Comenda natürlich genauso... Widerlich, was da an der Spitze eines Militärs ist (weil nicht dem Volk sondern einem auf mich grenzdebil wirkenden verpflichtet)
Wenn sie Beamter sein wollen, dann sollten sie sich auch wie ein solcher verhalten: Wenn sie Zweifel haben, wenn sie anderer Meinung sind, wenn sie bessere Ideen haben, wenden sie sich bitte an ihren vorgesetzten Minister.
Oder halten sie es für eine gute Idee, wenn ihre Soldaten die Befehle ihrer Vorgesetzten erst einmal ausführlich in der Öffentlichkeit kritisch kommentieren, bevor sie diese dann widerwillig und unter Protest ausführen?
Minister Darabos mag ja völlig unfähig sein und nicht rechnen können, das ist durchaus möglich.
Aber ER wurde gewählt.
SIE nicht!
Wenn sie Politik machen wollen, schlage ich vor, sie unterwerfen sich dem mühsamen Prozess der Demokratie und stellen sich einer demokratischen Wahl.
MFG,
Ein Bürger
aber sich darum bemühen, alles objektiv zu bewerten, auch die rolle von darabos - er weiss doch selbst am besten, wie kammerhofer, der von seilschaften gestützt wird, die mächtiger sind als der minister, fuhrwerkt. da macht er entscheidende denkfehler, siehe auch schaffer und klikovits heute in am punkt bei atv.

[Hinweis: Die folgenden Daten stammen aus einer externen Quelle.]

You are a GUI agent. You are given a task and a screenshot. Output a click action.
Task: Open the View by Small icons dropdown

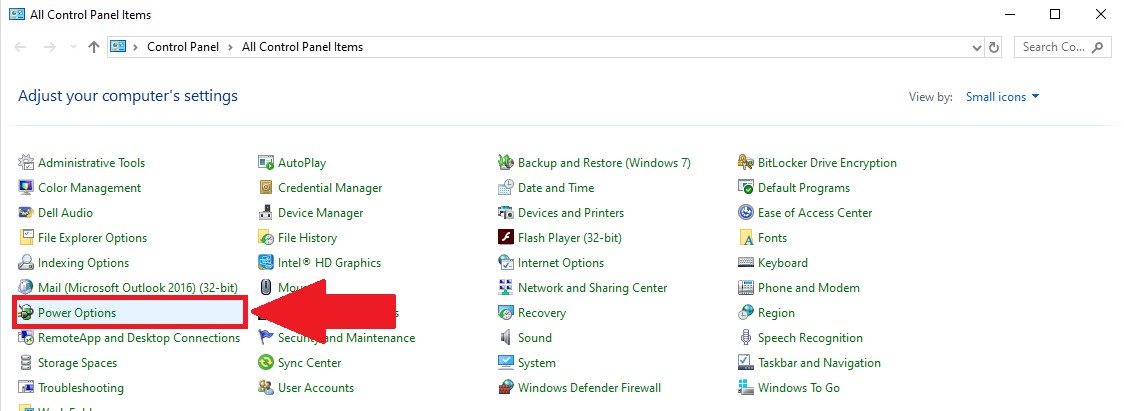[x=1002, y=97]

darabos ist nicht der gegner, sondern das sind die, die einen nato-beitritt via abschaffung der wehrpflicht erreichen wollen. weil es dann einfach ist, als ersten schritt kapazitäten abzubauen und als zweiten schritt zu sagen, jetzt müssen wir beitreten.
Sogar wenn DARABOS als Verteidigungsminister gewählt worden wäre (eine leicht abstruse Idee) ...
Es wurden Parteien gewählt, und die haben eine Koalition gemacht.
Und - Achtung jetzt kommts - zum Zeitpunkt der Wahl war Darabos FÜR die Wehrpflicht
Es ist also ein Bruch gegenüber dem Programm mit dem die SPÖ gewählt wurde, wenn der Minister das macht.
Sie hängen einem hier weitverbreiteten Irrtum nach:
Kein Minister wird in Ö direkt gewählt, lediglich die wahlwerbende Partei insgesamt. Erst danach, wenn die "Sieger-Parteien" ihre Verhandlungen führen, werden die jeweiligen Ministerposten "verteilt" , d.h. sie werden jeweils von ihren Parteien nominiert resp. ernannt.
Im Klartext: Der/die Wählerin hat Null Einfluss auf eine Ministerernenung.
Der damalige Bundesgeschäftsführer der SPÖ, Norbert Darabos, wurde wie erinnerlich im Jahr 2007 nach dem überraschenden Wahlsieg bei den NR-Wahlen vom damaligen Bundeskanzler Alfred Gusenbauer sozusagen als Belohnung für seine politischen Aktivitäten gegen den überteuerten Eurofighter-Kauf für das Bundesheer zum Verteidigungsminister ernannt.